We also saw a man and a woman chipping away at a long log, which would become a new blade for one of the windmills. We stopped and chatted with the pair for a little bit. They were extremely friendly and didn’t mind us taking their axe and having a go on the log!
We walked a bit farther in and arrived just in time to see a big peacock fanning out its feathers! It was so beautiful! It kept turning round and round, proudly showing everyone around how beautiful it was. It was the first time I had ever seen a peacock fan out its feathers all the way out like that! We also saw chickens, sheep, cows, reindeer and goats. Many families laid on the green grass for a picnic and it reminded me a little of Australia. I don’t think I have ever sat on the grass in Hong Kong.
Skansen also hosts one of Stockholm’s largest Midsummer celebrations. When we came across the maypole, we learned about the Midsummer Festival, the tradition of wreath-making and dancing around the maypole. An important tradition among the younger folks, especially for the single ones, is to pick seven different species of flowers and lay them under their pillows on 23 June, Midsummer Eve, so that the love of their life would appear to them in a dream, according to the legend.
There are so many buildings, cottages, farmsteads all around Skansen, and we only saw a few of them. I would love to visit this place again and spend more time exploring on my own. You could spend a whole day there! It really makes you feel like you have travelled back in time as you walk around Skansen, seeing people in period clothing!
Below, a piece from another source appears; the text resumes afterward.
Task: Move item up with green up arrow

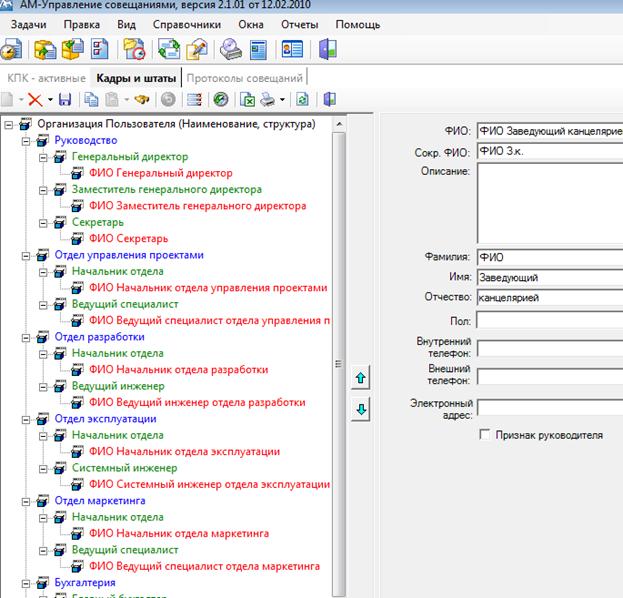Action: pos(361,378)
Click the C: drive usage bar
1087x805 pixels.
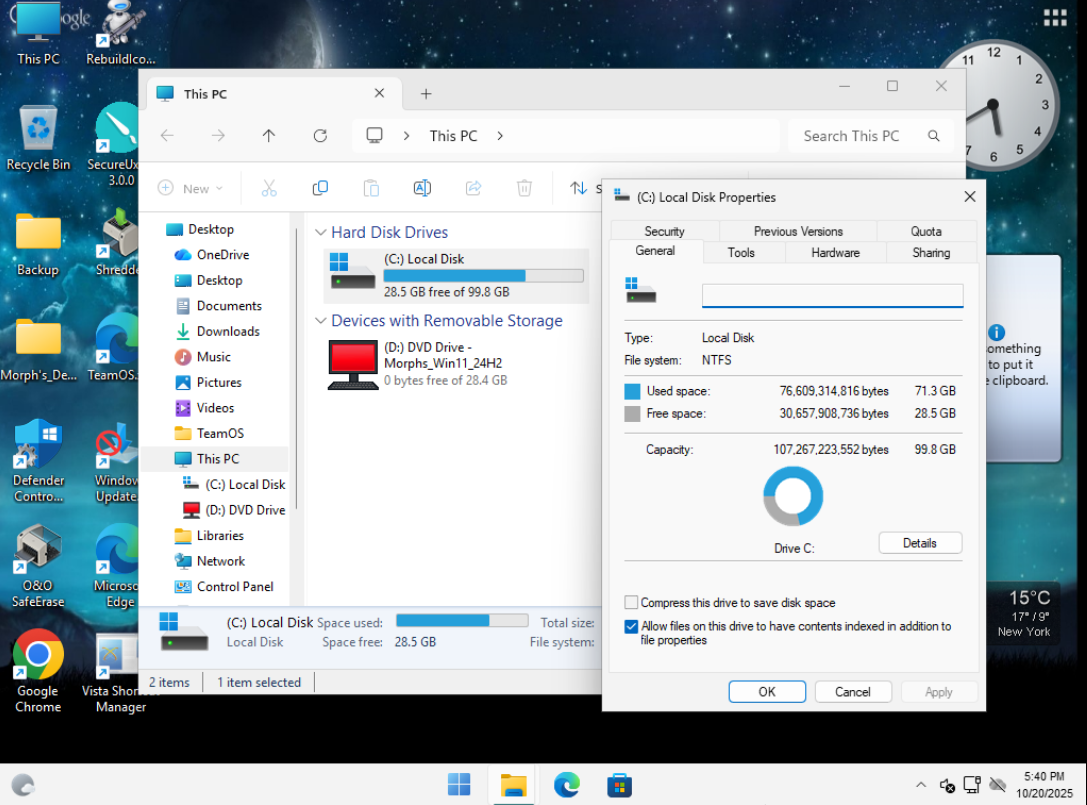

I was extremely sad to leave this place.
(See my Instagram for videos and more photos. Link in the navigation bar.)
Next on our itinerary was the Metro Experience. We got on at Gamla Stan station and only rode one stop to T-Centralen to Stockholm City. We admired the impressive artworks inside the stations. The Stockholm Metro is described as one gigantic art gallery, with more than 90 of the 110 stations featuring artworks created by 150 artists. Artworks range from sculptures, mosaics, paintings, installations to inscriptions and reliefs from the 1950s to 2000s. Each station has different designs and art pieces. For the price of a metro ticket, you can see a wide range of impressive artworks by talented artists in Sweden! I would love to just spend one day riding the metro and making a stop at every station just to look at the art!